We’ve all seen videos over the past few years demonstrating how agile humanoid robots have become, running and jumping with ease. We’re no longer surprised by this kind of agility—in fact, we’ve grown to expect it.

The problem is, these shiny demos lack real-world applications. When it comes to creating robots that are useful and safe around humans, the fundamentals of movement are more important. As a result, researchers are using the same techniques to train humanoid robots to achieve much more modest goals.

Alan Fern, a professor of computer science at Oregon State University, and a team of researchers have successfully trained a humanoid robot called Digit V3 to stand, walk, pick up a box, and move it from one location to another. Meanwhile, a separate group of researchers from the University of California, Berkeley, have focused on teaching Digit to walk in unfamiliar environments while carrying different loads, without toppling over. Their research is published in a paper in Science Robotics today.

Both groups are using an AI technique called sim-to-real reinforcement learning, a burgeoning method of training two-legged robots like Digit. Researchers believe it will lead to more robust, reliable two-legged machines capable of interacting with their surroundings more safely—as well as learning much more quickly.

Sim-to-real reinforcement learning involves training AI models to complete certain tasks in simulated environments billions of times before a robot powered by the model attempts to complete them in the real world. What would take years for a robot to learn in real life can take just days thanks to repeated trial-and-error testing in simulations.

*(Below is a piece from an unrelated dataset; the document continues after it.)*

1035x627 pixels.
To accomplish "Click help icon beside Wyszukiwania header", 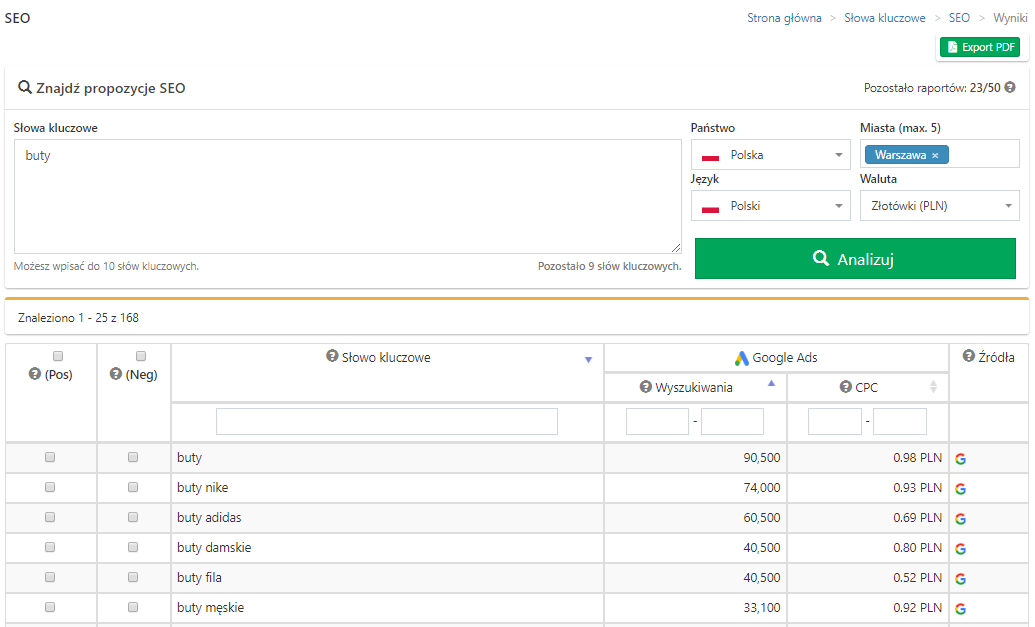I will click(645, 387).
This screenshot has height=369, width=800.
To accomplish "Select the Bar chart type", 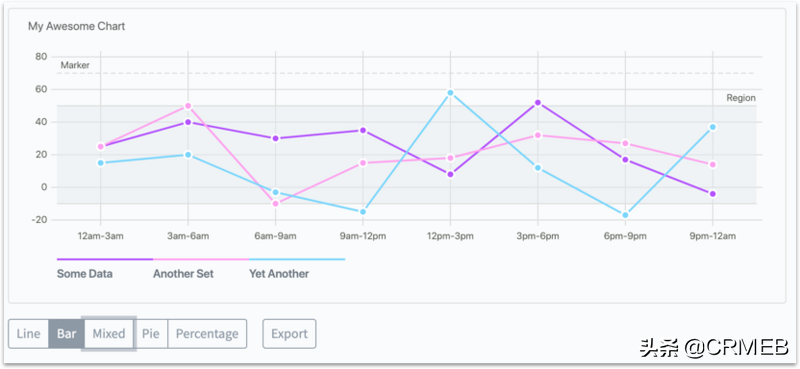I will [x=66, y=334].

A neural network guides the robot using a mathematical reward function, a technique that rewards the robot with a large number every time it moves closer to its target location or completes its goal behavior. If it does something it’s not supposed to do, like falling down, it’s “punished” with a negative number, so it learns to avoid these motions over time.

In previous projects, researchers from the University of Oregon had used the same reinforcement learning technique to teach a two-legged robot named Cassie to run. The approach paid off—Cassie became the first robot to run an outdoor 5K before setting a Guinness World Record for the fastest bipedal robot to run 100 meters and mastering the ability to jump from one location to another with ease.

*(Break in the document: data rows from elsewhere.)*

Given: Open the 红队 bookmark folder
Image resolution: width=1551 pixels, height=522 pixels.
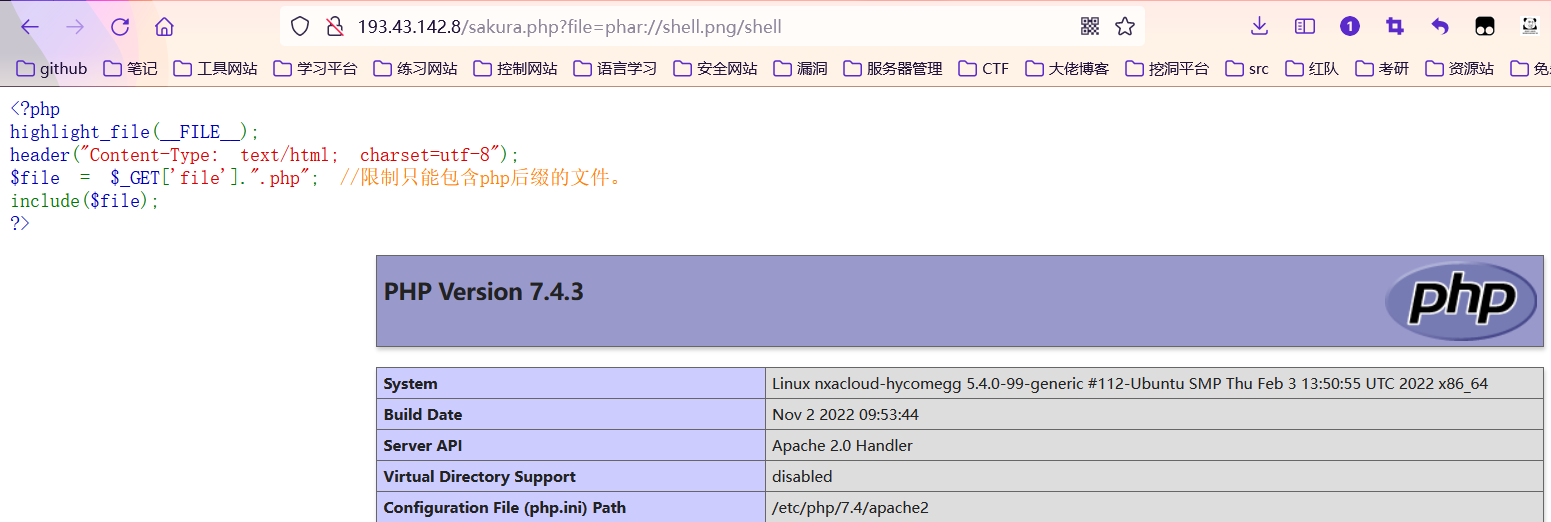Looking at the screenshot, I should click(1312, 69).
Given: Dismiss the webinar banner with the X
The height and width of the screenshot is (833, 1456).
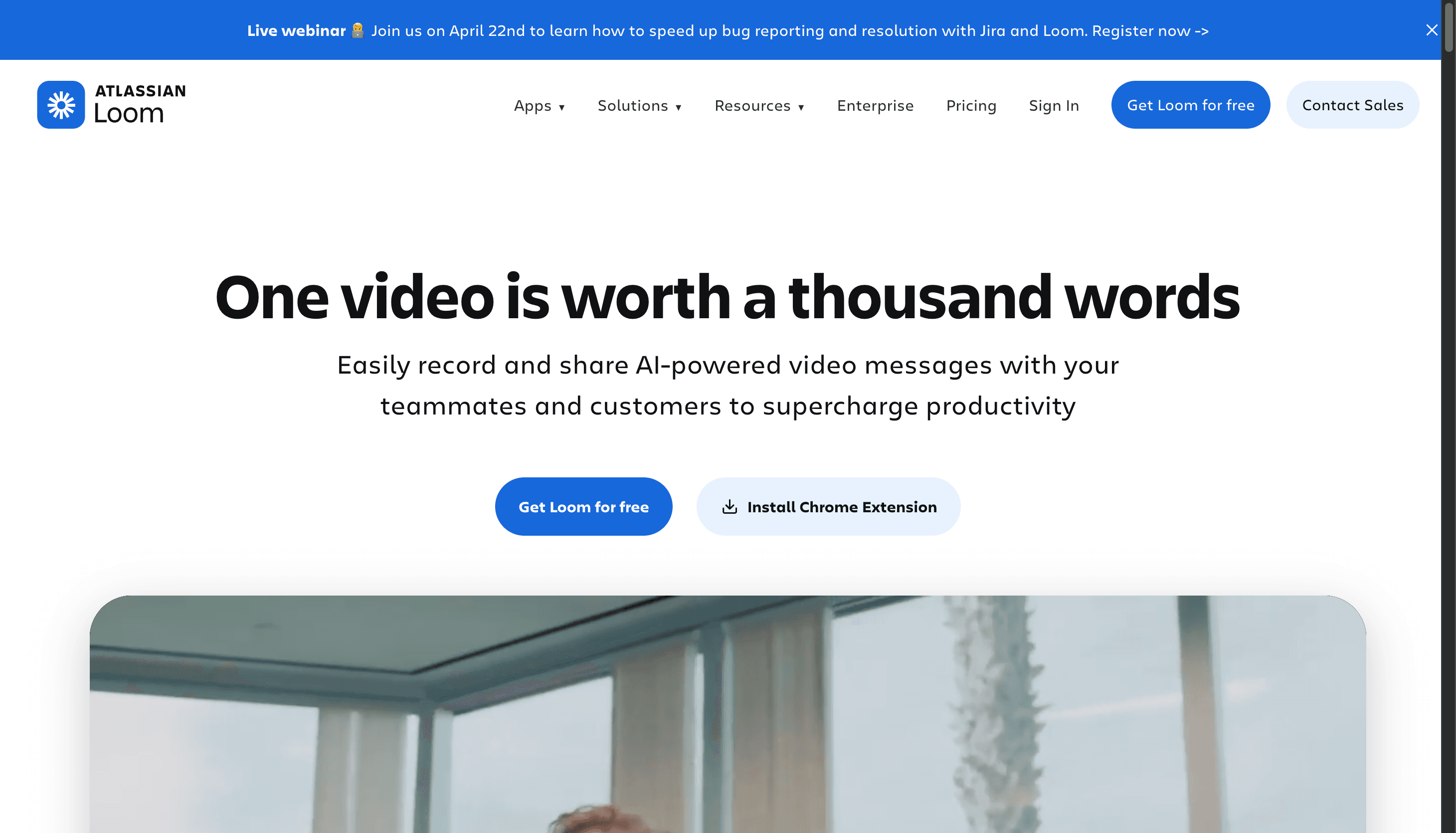Looking at the screenshot, I should [1432, 30].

Training robots to behave in athletic ways requires them to develop really complex skills in very narrow environments, says Ilija Radosavovic, a PhD student at Berkleley who trained Digit to carry a wide range of loads and stabilize itself when poked with a stick. “We’re sort of the opposite—focusing on fairly simple skills in broad environments.”

This new wave of research in humanoid robotics is less concerned with speed and ability, and more focused on making machines robust and able to adapt—which is ultimately what’s needed to make them useful in the real world. Humanoid robots remain a relative rarity in work environments, as they often struggle to balance while carrying heavy objects. This is why most robots designed to lift objects of varying weights in factories and warehouses tend to have four legs or larger, more stable bases. But researchers hope to change that by making humanoid robots more reliable using AI techniques.

Reinforcement learning will usher in a “new, much more flexible and faster way for training these types of manipulation skills,” Fern says. He and his team are due to present their findings at ICRA, the International Conference on Robotics and Automation, in Japan next month.

The ultimate goal is for a human to be able to show the robot a video of the desired task, like picking up a box from one shelf and pushing it onto another higher shelf, and then have the robot do it without requiring any further instruction, says Fern.

Getting robots to observe, copy, and quickly learn these kinds of behaviors would be really useful, but it still remains a challenge, says Lerrel Pinto, an assistant professor of computer science at New York University, who was not involved in the research. “If that could be done, I would be very impressed by that,” he says. “These are hard problems.”